For those present yesterday at the astronomy department’s colloquium series, the lecture delivered by Prof. Roman Rafikov, Canadian Institute for Theoretical Astrophysics, Universtiy of Toronto, was nothing less than stellar.
Rafikov’s lecture, entitled “The Origin of Giant Planets and Stellar Disks in the Galactic Center,” focused on the most current research on the formation of the large planets in our solar system: Jupiter, Saturn, Neptune and Uranus, as well as stellar disks, which are rings of stars surrounding black holes.
“We have just recently been getting a lot of data on stellar disks,” Rafikov said during the lecture.
He also spoke about two of the main theories that have been developed by astronomers using the data, and showed that his research supported only one of the theories.
There’s the theory of gravitational instability, he said, which is the theory that large planets begin as a massive cold disk, which becomes gravitationally unstable when the surface density exceeds a certain limit.

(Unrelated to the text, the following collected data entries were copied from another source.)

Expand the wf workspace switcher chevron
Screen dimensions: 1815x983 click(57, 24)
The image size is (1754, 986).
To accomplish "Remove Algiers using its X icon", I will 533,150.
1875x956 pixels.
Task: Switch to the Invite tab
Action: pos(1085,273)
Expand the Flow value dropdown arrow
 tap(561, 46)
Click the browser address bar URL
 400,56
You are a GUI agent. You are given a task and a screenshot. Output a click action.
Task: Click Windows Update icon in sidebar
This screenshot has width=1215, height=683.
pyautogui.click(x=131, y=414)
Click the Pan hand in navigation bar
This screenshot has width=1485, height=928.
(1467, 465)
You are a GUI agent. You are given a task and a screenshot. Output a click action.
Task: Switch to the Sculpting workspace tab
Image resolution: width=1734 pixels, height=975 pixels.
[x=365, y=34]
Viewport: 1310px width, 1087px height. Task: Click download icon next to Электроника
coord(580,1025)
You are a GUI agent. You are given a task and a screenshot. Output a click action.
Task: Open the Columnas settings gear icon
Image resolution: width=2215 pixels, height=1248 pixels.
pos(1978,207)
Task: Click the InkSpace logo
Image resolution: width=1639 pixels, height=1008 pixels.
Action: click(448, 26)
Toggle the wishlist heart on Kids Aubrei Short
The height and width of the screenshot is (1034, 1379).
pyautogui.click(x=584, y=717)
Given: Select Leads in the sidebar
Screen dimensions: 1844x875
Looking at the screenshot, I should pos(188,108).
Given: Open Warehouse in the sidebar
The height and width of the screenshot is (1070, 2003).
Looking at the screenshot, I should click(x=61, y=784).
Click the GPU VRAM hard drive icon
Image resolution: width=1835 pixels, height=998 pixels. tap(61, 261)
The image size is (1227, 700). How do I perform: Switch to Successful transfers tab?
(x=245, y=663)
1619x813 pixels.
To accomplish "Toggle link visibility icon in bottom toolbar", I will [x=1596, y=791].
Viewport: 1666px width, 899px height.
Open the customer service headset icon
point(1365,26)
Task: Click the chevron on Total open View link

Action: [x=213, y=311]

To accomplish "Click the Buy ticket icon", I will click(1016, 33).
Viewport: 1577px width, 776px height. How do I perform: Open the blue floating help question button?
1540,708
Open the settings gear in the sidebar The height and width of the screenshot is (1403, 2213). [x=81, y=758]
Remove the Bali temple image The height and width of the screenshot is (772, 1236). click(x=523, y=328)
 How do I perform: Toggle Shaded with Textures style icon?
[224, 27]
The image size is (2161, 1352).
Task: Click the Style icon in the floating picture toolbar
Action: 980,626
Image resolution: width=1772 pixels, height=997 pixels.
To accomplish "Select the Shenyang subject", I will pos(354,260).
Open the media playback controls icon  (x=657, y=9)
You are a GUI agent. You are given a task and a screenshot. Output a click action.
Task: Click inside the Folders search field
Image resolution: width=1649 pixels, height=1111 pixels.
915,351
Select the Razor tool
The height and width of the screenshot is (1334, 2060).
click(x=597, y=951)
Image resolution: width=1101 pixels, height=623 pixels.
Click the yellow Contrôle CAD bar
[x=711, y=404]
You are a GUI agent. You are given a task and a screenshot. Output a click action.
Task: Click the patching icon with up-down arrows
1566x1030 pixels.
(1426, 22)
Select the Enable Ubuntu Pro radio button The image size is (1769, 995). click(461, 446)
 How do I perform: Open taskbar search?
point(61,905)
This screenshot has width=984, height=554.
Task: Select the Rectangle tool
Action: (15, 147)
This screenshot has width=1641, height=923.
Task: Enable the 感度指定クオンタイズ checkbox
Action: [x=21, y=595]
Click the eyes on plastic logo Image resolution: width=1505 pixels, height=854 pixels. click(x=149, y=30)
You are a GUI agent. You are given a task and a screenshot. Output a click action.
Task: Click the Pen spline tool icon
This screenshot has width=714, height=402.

“GI (gravitational instability) doesn’t explain how the cores of planets such as Neptune or Uranus were formed,” he said.
Conversely, Rafikov explained that core (nucleated) instability, the theory that protoplanetary cores initially possess massive atmospheres which after reaching a certain core mass dominate gravity and become unstable, is more plausible.
“Core instability is supported by planetesimal accretion,” he said.
Some members of the audience agreed.
“The observational evidence is very strong that gravitational instability is not the primary mechanism for forming the planets that we’ve seen,” said Joe Harrington, a senior research associate, who added, “It was a great talk. I learned a lot.”
While many astronomers are currently researching the beginnings of such celestial bodies, Rafikov’s approach is more physics based and uses analytic techniques to examine the planets. He admitted his lecture was only a brief synopsis of his research.
“My goal was to give an overview of where the research in the field is right now,” he said.
The lecture was delivered as part of the Astronomy department’s Colloquium series and was hosted by Prof. Dong Lai, astronomy, Ph.D. ’94.
“It’s very important to have external speakers come and talk about new developments in the field of astronomy,” he said.
Rafikov’s other research interests include neutron stars, pulsars, and magnetohydrodynamics.